— Start Provided data —

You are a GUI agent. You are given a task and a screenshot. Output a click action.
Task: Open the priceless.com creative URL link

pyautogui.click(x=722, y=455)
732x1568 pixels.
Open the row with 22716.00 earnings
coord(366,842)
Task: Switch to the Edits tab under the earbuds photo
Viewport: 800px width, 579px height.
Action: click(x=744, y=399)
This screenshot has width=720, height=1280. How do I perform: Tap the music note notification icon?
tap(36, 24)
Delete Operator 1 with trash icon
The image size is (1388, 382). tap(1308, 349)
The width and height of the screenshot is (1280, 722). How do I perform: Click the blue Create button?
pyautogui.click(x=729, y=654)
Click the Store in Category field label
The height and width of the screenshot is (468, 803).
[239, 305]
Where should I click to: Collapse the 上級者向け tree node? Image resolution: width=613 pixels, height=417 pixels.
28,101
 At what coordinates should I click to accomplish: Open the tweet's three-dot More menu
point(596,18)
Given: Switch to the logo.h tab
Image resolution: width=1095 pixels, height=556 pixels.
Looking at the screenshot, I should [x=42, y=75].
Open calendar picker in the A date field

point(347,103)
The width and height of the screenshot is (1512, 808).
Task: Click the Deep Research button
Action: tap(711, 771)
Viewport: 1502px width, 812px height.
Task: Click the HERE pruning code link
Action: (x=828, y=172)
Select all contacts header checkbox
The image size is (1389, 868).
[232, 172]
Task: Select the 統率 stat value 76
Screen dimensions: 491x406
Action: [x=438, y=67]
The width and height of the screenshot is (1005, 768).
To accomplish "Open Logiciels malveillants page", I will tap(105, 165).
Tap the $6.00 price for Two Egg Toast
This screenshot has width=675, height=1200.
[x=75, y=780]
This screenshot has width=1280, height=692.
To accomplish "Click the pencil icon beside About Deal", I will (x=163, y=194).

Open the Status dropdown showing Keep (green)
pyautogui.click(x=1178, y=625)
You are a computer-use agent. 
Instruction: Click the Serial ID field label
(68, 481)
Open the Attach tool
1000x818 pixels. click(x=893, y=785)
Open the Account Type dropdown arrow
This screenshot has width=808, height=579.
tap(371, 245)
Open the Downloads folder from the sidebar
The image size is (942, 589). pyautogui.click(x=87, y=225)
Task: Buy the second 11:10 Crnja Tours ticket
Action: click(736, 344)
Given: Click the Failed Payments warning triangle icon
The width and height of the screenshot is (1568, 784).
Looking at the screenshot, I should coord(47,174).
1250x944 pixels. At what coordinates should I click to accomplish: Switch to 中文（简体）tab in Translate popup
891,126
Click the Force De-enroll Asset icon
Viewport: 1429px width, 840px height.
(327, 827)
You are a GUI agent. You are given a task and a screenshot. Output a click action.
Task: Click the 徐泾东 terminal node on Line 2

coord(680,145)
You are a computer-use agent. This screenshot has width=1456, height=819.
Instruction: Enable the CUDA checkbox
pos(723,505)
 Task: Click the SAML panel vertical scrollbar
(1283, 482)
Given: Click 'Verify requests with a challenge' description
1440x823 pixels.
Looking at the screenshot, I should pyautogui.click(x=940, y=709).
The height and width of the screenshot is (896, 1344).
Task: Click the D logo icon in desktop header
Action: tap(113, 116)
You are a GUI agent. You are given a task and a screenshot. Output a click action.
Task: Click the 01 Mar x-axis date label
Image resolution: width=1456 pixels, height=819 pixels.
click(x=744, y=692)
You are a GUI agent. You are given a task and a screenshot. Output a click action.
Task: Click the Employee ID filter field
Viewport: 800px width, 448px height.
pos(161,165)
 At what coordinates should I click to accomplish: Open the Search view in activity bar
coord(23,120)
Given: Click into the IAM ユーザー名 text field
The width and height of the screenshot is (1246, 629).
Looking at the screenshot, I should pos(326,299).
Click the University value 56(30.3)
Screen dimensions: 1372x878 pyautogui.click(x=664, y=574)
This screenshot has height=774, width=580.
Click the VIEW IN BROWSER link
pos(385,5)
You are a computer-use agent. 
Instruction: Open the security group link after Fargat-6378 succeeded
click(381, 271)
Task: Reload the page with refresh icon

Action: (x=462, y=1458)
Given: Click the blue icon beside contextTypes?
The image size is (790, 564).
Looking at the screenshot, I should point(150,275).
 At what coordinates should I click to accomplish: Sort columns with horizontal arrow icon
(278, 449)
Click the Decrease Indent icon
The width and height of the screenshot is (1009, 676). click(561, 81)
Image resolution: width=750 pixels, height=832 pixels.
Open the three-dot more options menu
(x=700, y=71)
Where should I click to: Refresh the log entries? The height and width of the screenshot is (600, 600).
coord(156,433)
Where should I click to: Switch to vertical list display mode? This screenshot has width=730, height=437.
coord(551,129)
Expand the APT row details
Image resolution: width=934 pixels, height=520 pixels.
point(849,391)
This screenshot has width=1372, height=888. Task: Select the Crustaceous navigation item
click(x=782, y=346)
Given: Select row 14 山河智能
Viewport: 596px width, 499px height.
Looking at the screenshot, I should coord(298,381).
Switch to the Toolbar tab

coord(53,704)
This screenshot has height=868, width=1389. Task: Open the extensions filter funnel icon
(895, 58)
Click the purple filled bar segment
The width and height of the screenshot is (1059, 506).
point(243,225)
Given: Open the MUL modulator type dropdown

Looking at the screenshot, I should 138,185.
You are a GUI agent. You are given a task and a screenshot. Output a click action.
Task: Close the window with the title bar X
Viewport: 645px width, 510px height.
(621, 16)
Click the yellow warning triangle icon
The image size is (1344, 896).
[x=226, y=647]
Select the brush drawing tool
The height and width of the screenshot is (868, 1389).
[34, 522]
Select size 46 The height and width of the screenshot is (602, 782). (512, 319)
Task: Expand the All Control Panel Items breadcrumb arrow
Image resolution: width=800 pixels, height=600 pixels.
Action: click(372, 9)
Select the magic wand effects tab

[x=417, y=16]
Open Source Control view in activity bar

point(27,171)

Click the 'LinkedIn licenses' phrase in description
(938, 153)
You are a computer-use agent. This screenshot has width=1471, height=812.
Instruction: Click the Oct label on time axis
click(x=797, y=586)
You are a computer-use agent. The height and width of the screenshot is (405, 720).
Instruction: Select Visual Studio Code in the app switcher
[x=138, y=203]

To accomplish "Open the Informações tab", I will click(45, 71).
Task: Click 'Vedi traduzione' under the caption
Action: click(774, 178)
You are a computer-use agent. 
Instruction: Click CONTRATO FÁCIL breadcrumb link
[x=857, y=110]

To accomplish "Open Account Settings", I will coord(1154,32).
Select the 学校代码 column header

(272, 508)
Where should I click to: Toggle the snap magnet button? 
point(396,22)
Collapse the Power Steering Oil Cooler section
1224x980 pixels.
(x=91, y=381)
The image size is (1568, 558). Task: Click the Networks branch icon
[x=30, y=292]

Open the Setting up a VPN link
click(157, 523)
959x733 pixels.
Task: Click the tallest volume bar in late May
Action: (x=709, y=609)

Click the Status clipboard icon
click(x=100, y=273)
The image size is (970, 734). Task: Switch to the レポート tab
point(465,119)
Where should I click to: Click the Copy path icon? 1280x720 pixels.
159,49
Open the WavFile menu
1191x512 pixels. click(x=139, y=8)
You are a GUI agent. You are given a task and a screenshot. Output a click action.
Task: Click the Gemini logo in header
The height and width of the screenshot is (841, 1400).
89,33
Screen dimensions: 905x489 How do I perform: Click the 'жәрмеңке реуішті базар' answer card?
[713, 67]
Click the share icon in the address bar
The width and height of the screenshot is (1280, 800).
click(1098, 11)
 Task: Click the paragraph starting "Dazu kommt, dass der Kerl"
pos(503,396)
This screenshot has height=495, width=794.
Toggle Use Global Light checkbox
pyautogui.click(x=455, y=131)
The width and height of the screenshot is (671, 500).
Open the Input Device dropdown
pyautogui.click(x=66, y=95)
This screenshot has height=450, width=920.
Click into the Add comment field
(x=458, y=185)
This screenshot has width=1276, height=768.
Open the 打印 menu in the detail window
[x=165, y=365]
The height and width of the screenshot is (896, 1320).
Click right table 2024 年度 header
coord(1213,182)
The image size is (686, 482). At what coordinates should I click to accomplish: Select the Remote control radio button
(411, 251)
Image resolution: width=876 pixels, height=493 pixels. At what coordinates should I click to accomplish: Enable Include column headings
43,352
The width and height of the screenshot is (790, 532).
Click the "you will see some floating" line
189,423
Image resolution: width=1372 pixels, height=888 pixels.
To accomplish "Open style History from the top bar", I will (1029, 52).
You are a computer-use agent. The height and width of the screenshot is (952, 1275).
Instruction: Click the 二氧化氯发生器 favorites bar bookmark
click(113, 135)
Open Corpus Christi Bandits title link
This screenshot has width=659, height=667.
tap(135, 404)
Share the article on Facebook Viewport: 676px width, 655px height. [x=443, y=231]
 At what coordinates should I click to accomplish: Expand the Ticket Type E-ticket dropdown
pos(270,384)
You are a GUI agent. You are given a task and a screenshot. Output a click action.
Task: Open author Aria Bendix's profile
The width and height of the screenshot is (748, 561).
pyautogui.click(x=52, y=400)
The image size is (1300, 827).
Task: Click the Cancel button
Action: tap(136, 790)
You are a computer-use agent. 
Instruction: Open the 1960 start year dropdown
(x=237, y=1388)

— End Provided data —

§ **Set task**
Copy out the entries again word for word, from the line with "has width=1471, height=812." up to and including the line with "click(x=797, y=586)".

§ **Correct response**
You are a computer-use agent. This screenshot has width=1471, height=812.
Instruction: Click the Oct label on time axis
click(x=797, y=586)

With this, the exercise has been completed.